Your objective =>
Copy out every one of the following lines verbatim, without altering anything.

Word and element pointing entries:
## Begin
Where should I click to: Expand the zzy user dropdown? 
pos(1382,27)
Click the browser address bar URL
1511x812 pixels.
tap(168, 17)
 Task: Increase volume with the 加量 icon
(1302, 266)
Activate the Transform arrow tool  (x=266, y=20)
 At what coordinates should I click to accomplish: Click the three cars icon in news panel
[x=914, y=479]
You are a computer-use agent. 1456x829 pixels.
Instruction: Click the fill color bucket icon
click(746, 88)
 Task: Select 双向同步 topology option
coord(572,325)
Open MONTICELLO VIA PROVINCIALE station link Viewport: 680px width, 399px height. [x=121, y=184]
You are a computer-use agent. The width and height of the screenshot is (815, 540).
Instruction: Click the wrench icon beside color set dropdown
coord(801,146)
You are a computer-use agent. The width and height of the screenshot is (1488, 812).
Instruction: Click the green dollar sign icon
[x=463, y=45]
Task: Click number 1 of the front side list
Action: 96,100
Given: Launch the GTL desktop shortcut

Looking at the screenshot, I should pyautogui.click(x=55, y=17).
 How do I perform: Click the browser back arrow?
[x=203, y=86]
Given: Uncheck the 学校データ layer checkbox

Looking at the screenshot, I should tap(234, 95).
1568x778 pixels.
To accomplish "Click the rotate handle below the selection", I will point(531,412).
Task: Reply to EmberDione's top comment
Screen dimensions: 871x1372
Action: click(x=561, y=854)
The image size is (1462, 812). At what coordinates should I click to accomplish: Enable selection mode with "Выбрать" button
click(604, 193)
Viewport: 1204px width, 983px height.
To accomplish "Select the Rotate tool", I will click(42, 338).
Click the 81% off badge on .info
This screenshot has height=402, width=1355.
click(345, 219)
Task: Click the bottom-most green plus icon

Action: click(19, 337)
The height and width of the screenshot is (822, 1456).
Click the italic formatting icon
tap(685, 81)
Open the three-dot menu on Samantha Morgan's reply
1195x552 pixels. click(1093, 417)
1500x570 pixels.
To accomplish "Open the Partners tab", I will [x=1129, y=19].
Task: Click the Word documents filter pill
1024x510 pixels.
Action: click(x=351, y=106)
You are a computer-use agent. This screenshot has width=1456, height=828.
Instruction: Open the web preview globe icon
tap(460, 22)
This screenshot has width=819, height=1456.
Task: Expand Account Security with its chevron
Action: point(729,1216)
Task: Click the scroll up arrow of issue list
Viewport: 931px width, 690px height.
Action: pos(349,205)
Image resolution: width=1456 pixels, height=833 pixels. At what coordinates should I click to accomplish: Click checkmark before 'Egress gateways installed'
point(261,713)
## End
The result =>
Where should I click to: Expand the zzy user dropdown? 
pos(1382,27)
Click the browser address bar URL
1511x812 pixels.
tap(168, 17)
 Task: Increase volume with the 加量 icon
(1302, 266)
Activate the Transform arrow tool  (x=266, y=20)
 At what coordinates should I click to accomplish: Click the three cars icon in news panel
[x=914, y=479]
You are a computer-use agent. 1456x829 pixels.
Instruction: Click the fill color bucket icon
click(746, 88)
 Task: Select 双向同步 topology option
coord(572,325)
Open MONTICELLO VIA PROVINCIALE station link Viewport: 680px width, 399px height. [x=121, y=184]
You are a computer-use agent. The width and height of the screenshot is (815, 540).
Instruction: Click the wrench icon beside color set dropdown
coord(801,146)
You are a computer-use agent. The width and height of the screenshot is (1488, 812).
Instruction: Click the green dollar sign icon
[x=463, y=45]
Task: Click number 1 of the front side list
Action: 96,100
Given: Launch the GTL desktop shortcut

Looking at the screenshot, I should pyautogui.click(x=55, y=17).
 How do I perform: Click the browser back arrow?
[x=203, y=86]
Given: Uncheck the 学校データ layer checkbox

Looking at the screenshot, I should tap(234, 95).
1568x778 pixels.
To accomplish "Click the rotate handle below the selection", I will point(531,412).
Task: Reply to EmberDione's top comment
Screen dimensions: 871x1372
Action: click(x=561, y=854)
The image size is (1462, 812). At what coordinates should I click to accomplish: Enable selection mode with "Выбрать" button
click(604, 193)
Viewport: 1204px width, 983px height.
To accomplish "Select the Rotate tool", I will click(42, 338).
Click the 81% off badge on .info
This screenshot has height=402, width=1355.
click(345, 219)
Task: Click the bottom-most green plus icon

Action: click(19, 337)
The height and width of the screenshot is (822, 1456).
Click the italic formatting icon
tap(685, 81)
Open the three-dot menu on Samantha Morgan's reply
1195x552 pixels. click(1093, 417)
1500x570 pixels.
To accomplish "Open the Partners tab", I will [x=1129, y=19].
Task: Click the Word documents filter pill
1024x510 pixels.
Action: click(x=351, y=106)
You are a computer-use agent. This screenshot has width=1456, height=828.
Instruction: Open the web preview globe icon
tap(460, 22)
This screenshot has width=819, height=1456.
Task: Expand Account Security with its chevron
Action: point(729,1216)
Task: Click the scroll up arrow of issue list
Viewport: 931px width, 690px height.
Action: pos(349,205)
Image resolution: width=1456 pixels, height=833 pixels. At what coordinates should I click to accomplish: Click checkmark before 'Egress gateways installed'
point(261,713)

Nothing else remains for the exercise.